Kano technical colleges reopen amidst uncertainty on private schools
Kano state government has announced the reopening of all the six technical colleges in the state as part of the gradual reopening of the education sector during the COVID-19 era.
The state Commissioner for Education, Muhammad Sanusi Kiru, who gave the directive, stated that the decision became pertinent to enable final year students prepare for their forthcoming National Business and Technical Education Board (NABTEB) examinations.
Kiru noted that to facilitate the smooth re-opening of the schools, the sum of N15.6 million has been earmarked for students feeding as well as the sum of N860,000 for up-keep of the respective colleges.
The reopening of technical schools came when owners of private schools in the state are lamenting over deafening silent of government on the clear direction on the resumption of academic activities at private schools.
Kiru, who pointed out that like the grace granted the conventional students, explained that Governor Abdullah Umar Ganduje approved the resumption of technical academics to enable the SS3 students to exit the final year studies.
Besides, the Commissioner disclosed the has directed for the immediate payment of the NABTEB examinations fees of all the SSS 3 students in the technical schools.
The commissioner reminded that government has provided all the required Personal Protective Equipment (PPE’s) to all the students to ensure strict adherence to Covid-19 protocols.
The statement signed by Aliyu Yusuf, spokesperson of the Ministry, said the government has directed the Executive Secretary of the Board to facilitate all necessary protocols and measures to ensure the smooth resumption of students.
Chairman of Association of Model Islamic Schools (AMIS), Kano state chapter, Engr.

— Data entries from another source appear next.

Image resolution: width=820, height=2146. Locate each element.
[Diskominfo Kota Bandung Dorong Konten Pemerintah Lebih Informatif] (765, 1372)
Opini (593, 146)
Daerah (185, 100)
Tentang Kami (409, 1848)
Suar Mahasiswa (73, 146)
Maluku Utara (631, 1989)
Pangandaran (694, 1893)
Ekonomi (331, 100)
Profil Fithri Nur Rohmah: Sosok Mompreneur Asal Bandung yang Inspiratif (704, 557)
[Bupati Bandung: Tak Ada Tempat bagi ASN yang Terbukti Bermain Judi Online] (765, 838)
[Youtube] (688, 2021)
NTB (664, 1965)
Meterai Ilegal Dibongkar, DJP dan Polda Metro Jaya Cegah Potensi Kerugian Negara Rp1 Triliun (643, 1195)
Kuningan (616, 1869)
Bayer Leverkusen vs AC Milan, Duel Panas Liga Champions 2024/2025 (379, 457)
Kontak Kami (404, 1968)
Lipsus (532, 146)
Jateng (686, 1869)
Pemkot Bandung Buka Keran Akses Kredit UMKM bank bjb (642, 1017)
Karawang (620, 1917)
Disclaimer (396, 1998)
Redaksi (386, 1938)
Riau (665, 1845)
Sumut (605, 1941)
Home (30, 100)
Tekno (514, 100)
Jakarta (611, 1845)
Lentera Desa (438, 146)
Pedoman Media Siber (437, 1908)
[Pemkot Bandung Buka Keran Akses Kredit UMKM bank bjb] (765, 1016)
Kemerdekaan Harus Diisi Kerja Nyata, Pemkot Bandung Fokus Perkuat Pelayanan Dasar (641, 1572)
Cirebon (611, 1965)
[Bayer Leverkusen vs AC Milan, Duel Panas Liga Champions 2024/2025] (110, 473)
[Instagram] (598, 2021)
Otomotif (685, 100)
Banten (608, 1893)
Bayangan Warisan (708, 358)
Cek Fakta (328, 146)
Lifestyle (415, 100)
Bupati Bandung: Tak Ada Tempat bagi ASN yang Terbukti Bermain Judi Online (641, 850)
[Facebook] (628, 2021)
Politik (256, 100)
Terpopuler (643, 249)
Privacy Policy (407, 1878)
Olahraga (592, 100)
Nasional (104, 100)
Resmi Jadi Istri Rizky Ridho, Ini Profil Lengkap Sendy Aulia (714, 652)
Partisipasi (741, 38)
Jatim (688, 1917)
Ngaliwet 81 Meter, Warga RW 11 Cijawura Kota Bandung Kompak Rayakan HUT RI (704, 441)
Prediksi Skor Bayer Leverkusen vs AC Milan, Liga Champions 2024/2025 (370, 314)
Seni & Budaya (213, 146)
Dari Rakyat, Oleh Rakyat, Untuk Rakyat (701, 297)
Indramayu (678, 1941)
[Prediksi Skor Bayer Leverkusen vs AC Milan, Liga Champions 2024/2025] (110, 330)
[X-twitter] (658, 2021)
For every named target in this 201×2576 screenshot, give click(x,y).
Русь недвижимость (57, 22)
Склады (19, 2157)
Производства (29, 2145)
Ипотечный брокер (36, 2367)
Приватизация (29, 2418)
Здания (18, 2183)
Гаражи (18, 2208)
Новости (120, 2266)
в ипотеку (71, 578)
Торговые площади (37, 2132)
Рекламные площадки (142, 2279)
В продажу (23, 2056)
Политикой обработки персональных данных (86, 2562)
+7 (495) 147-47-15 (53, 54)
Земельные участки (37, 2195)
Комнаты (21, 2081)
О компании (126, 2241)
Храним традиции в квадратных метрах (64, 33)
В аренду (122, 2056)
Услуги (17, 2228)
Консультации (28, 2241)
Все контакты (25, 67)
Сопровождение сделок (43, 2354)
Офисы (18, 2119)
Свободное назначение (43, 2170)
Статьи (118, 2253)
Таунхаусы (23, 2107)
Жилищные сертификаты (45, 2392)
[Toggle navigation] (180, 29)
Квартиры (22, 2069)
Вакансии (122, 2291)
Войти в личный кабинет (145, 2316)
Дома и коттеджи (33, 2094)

Aliyu Bashir expressed worry that despite the critical stake of private schools in the nation’s education system, the operators are being left in the dark.
Engr. Bashir who lamented huge loss already incurred by proprietors in the last six months of lockdown occasioned by COVID-19 pandemic regretted that there was no clear policy direction from the state government on when and how private schools would resume academics.
He urged the state government to consider the plight of public schools in the scheme of arrangement in the interest of public.
“Many proprietors are seriously indebted to banks already. Several of our members have disengaged staff because we cannot pay salaries. Those who manage to pay are not paying half. Most of us are occupying rented apartments and our rent is overdue. We don’t know how to pay because there is no means. Yet parents are owing.
“To make the matter worse, the government has not said anything about out worsening condition as if we are contributing nothing to body of knowledge, to employment opportunity and even revenue generation of the government. Nobody is saying anything when the private schools will resume, which of the term and how do we resume the session. We are currently at the crossroad,” Engr. Bashir worried.